Dickenson became the Stampeders’ offensive assistant coach in 2009 and became offensive coordinator in 2010. He became head coach in 2015, after Hufnagel moved from the sidelines to the role of team president and general manager.

With Trestman the head coach of the Toronto Argonauts, the conversation wouldn’t be the same today as it was back then, but it’s still one that Dickenson would like to have.

“I think football people like talking football,” he said. “I think both of us just enjoy the game and both of us would enjoy sitting down and comparing notes and seeing where we’re at.”

“Not this week though. We’ll keep it for another week.”

If you thought back in May or June to which two coaches you’d see on that stage today, one half of the equation would be a pretty straightforward guess. The Stamps had their hearts broken in last year’s Grey Cup game but their roster returned mostly intact after an offseason that probably felt two or three times as long as it did for the rest of the league. Dickenson’s team still has Bo Levi Mitchell and a receiving corps that looks like a five-finger death punch on a depth chart. It showed in Sunday’s Western Final that it can conjure up a running game when it needs it. Calgary’s defence might be better than it’s ever been through nearly a decade of dominance.

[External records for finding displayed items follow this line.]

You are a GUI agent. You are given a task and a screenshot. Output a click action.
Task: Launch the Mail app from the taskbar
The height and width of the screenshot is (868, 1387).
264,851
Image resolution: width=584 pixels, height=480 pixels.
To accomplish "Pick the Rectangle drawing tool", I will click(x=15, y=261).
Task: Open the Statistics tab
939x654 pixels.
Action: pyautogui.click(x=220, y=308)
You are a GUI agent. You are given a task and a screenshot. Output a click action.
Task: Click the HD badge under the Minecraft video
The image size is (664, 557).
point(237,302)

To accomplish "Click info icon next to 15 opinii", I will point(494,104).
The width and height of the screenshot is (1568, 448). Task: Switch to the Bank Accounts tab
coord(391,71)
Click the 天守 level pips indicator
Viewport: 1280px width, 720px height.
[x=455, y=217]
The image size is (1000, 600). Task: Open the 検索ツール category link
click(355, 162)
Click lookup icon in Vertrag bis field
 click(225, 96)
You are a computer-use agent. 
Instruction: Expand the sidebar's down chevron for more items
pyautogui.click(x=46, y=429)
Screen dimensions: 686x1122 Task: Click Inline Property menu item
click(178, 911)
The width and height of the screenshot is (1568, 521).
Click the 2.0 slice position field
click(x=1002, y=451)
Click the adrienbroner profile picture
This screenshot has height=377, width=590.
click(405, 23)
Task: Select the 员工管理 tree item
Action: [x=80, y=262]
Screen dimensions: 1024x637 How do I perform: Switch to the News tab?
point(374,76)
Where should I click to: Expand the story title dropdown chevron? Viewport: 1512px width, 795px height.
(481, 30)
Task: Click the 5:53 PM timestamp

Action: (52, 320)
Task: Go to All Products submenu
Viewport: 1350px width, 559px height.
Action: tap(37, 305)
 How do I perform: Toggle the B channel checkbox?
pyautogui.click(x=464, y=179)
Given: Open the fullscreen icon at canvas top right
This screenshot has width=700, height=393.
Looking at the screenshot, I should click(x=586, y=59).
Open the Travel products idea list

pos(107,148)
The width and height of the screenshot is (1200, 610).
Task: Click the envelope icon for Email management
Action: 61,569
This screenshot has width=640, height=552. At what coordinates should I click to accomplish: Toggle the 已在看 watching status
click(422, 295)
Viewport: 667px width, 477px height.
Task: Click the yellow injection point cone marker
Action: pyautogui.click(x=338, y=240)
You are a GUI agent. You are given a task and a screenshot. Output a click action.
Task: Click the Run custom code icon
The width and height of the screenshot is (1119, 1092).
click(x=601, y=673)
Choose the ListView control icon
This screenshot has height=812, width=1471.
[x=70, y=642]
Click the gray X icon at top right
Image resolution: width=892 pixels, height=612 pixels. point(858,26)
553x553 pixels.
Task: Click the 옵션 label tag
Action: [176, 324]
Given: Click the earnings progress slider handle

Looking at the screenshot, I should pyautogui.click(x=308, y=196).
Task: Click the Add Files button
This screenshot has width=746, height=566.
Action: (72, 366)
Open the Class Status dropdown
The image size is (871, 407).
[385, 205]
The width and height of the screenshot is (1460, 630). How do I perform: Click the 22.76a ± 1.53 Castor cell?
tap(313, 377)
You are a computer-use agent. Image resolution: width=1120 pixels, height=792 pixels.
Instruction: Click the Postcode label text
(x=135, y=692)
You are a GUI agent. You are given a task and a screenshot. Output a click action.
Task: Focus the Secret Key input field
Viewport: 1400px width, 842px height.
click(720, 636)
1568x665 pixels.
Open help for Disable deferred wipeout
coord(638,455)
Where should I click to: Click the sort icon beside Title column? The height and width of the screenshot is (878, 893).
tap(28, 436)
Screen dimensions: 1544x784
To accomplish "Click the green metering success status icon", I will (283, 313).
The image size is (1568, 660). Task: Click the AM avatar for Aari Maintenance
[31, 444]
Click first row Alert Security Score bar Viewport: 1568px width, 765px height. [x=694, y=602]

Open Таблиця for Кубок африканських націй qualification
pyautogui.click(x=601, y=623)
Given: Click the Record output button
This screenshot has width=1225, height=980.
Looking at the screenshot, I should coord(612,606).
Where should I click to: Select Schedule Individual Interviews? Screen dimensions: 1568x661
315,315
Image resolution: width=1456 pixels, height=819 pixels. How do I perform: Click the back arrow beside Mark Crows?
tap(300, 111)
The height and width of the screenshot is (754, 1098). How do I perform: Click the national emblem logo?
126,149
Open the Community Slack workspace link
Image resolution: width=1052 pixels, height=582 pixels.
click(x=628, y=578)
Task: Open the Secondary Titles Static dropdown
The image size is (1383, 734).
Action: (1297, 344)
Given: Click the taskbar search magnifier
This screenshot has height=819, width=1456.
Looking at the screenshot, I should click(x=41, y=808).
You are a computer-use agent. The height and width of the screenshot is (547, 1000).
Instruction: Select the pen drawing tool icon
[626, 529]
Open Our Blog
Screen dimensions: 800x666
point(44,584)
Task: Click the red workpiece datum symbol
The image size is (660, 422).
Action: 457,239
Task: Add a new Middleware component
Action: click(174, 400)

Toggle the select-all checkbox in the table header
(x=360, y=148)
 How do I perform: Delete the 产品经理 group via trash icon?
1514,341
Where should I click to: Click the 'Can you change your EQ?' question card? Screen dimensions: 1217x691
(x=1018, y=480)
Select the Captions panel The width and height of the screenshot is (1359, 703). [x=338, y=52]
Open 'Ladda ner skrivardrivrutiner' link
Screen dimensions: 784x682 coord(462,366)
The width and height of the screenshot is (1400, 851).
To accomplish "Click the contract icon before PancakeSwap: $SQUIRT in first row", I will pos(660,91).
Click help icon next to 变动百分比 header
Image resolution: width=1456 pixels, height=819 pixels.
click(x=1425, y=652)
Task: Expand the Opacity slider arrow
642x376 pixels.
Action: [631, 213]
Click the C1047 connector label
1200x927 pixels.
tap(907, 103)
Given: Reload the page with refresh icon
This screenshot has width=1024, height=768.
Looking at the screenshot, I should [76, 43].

Then there’s the other guy sitting on that stage.

Trestman was out of football a year ago, fired as offensive coordinator by the Baltimore Ravens in October 2016. Along with brand-new Argos GM Jim Popp, Trestman was hired late in the CFL offseason, inked on Feb. 28.

He inherited a team that had won five games last year and seemingly had no direction. With an entirely new coaching staff, Trestman rallied around veteran QB Ricky Ray. The new leadership brought over 40 new players into training camp and lo and behold, the team that finished tied for last in the league in 2016 is playing for the Grey Cup a year later.

“I think there was a lot of luck involved on my part as a head coach,” Trestman said of his team’s turnaround.

“I was able to keep (offensive coordinator) Marcus Brady, who I knew. I was able to convince Corey (Chamblin, defensive coordinator) to come out of retirement, which was just, the stars I think were aligned just right for them.

“I think Corey did a really excellent job of helping me vet the defensive staff and we got the right guys at the right time and offensively really it was the same thing.

“Player-wise I knew what we were getting with Ricky, I knew enough. I knew the man and the leader and the type of guy we were getting.

“I really attribute it to Spencer (Zimmerman, the Argos’ assistant GM) and the personnel staff that was here before Jim and certainly when Jim got here, the acquisitions that we had. They did a great job of alleviating a lot of the first-year problems that you’d have.

Popp traded for receivers Armanti Edwards and S.J. Green, then snagged linebacker Bear Woods out of Montreal when he was cut in training camp.

“That helped solidify us with guys who knew what to expect early on in the locker room,” Trestman said.

“I attribute it to a lot of luck, quite frankly and a lot of good fortune of having really good resources. We had great resources from Michael (Copeland) and Sara (Moore), our ownership. We were a work in progress but a lot of people stepped up and made it easier than it should have been, quite frankly.”

It’s an unexpected pairing, if you think back to the start of the season, but Dickenson and Trestman will bear down for the rest of the week. The affable conversation from the coaches might well have ended Wednesday morning on that stage in Ottawa. That chat, the shop talk that Dickenson would like to have, will go on the shelf until the winter at least.  There’s heartbreak in store for one of these teams and each coach will spend the next few days tying to make sure his team isn’t the one experiencing it.